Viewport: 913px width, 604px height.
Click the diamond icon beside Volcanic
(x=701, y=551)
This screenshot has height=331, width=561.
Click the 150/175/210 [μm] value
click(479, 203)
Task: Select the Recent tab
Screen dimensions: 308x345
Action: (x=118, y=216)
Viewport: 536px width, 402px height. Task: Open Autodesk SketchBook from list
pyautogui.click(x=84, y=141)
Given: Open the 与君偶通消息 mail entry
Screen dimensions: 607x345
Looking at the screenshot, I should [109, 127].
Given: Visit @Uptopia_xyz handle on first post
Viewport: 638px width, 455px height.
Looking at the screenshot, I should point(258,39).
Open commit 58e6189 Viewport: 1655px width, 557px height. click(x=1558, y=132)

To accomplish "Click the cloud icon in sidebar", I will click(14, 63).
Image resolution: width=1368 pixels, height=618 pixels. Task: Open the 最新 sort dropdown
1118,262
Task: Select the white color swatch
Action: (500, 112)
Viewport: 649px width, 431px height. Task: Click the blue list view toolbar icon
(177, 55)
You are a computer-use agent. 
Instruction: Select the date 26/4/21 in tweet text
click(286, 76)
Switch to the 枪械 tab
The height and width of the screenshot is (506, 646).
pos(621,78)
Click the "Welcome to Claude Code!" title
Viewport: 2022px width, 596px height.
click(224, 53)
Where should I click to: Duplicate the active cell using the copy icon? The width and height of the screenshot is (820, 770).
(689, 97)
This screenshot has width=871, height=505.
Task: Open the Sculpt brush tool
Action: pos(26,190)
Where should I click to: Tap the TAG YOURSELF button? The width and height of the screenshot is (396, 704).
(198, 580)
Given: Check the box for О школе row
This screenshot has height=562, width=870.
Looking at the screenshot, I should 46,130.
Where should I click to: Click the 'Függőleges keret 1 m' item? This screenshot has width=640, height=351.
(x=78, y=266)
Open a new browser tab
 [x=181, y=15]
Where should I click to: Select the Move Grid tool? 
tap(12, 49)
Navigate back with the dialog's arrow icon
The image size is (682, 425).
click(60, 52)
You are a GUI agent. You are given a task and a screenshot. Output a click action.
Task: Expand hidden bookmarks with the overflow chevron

■ ■ ■ ■

● **DESCRIPTION OF THE TASK**: Check each line above for the word "with" and copy every line that has it.

● **RESPONSE TO THE EXERCISE**:
Navigate back with the dialog's arrow icon
Task: Expand hidden bookmarks with the overflow chevron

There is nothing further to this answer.